§ Task to carry out: Transcribe exactly the lines that fall between the one holding "Task: Uncheck the Collection exclude checkbox" and the one holding "Open the Software", inclusive, from the entries below.

§ Available records:
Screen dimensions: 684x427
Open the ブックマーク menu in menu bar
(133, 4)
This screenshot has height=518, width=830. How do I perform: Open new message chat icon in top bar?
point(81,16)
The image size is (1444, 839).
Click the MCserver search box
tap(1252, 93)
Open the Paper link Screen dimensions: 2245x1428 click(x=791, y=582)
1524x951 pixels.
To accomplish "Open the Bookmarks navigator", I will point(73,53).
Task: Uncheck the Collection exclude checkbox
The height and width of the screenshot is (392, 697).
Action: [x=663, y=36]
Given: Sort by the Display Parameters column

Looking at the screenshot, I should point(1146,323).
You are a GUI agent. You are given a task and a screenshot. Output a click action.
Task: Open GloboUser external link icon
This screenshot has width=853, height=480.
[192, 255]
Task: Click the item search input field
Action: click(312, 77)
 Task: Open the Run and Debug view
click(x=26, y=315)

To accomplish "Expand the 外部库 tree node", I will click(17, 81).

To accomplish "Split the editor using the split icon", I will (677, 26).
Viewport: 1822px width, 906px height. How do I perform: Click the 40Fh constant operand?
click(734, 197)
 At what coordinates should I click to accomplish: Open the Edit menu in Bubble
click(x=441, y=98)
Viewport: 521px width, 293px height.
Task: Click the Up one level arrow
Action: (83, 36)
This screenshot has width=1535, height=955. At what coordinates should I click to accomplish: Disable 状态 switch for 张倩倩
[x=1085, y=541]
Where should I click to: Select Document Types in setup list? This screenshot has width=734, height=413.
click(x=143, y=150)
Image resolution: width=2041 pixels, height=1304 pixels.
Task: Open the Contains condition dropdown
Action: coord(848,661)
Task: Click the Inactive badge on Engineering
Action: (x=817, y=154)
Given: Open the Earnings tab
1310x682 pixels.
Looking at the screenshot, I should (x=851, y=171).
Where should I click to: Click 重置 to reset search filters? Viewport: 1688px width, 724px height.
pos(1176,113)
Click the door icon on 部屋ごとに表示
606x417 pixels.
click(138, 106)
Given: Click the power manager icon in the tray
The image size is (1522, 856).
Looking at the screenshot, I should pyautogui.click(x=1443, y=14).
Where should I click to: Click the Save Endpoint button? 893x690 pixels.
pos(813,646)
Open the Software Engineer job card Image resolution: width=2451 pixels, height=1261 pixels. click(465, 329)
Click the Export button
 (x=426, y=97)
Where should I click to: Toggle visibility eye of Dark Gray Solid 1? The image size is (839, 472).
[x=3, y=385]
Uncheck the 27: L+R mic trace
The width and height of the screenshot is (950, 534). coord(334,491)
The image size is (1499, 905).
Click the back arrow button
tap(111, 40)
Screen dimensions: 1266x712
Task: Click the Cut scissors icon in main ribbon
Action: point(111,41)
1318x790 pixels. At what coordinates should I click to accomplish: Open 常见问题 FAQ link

§ Task result:
Task: Uncheck the Collection exclude checkbox
The height and width of the screenshot is (392, 697).
Action: [x=663, y=36]
Given: Sort by the Display Parameters column

Looking at the screenshot, I should point(1146,323).
You are a GUI agent. You are given a task and a screenshot. Output a click action.
Task: Open GloboUser external link icon
This screenshot has width=853, height=480.
[192, 255]
Task: Click the item search input field
Action: click(312, 77)
 Task: Open the Run and Debug view
click(x=26, y=315)

To accomplish "Expand the 外部库 tree node", I will click(17, 81).

To accomplish "Split the editor using the split icon", I will (677, 26).
Viewport: 1822px width, 906px height. How do I perform: Click the 40Fh constant operand?
click(734, 197)
 At what coordinates should I click to accomplish: Open the Edit menu in Bubble
click(x=441, y=98)
Viewport: 521px width, 293px height.
Task: Click the Up one level arrow
Action: (83, 36)
This screenshot has width=1535, height=955. At what coordinates should I click to accomplish: Disable 状态 switch for 张倩倩
[x=1085, y=541]
Where should I click to: Select Document Types in setup list? This screenshot has width=734, height=413.
click(x=143, y=150)
Image resolution: width=2041 pixels, height=1304 pixels.
Task: Open the Contains condition dropdown
Action: coord(848,661)
Task: Click the Inactive badge on Engineering
Action: (x=817, y=154)
Given: Open the Earnings tab
1310x682 pixels.
Looking at the screenshot, I should (x=851, y=171).
Where should I click to: Click 重置 to reset search filters? Viewport: 1688px width, 724px height.
pos(1176,113)
Click the door icon on 部屋ごとに表示
606x417 pixels.
click(138, 106)
Given: Click the power manager icon in the tray
The image size is (1522, 856).
Looking at the screenshot, I should pyautogui.click(x=1443, y=14).
Where should I click to: Click the Save Endpoint button? 893x690 pixels.
pos(813,646)
Open the Software Engineer job card Image resolution: width=2451 pixels, height=1261 pixels. click(465, 329)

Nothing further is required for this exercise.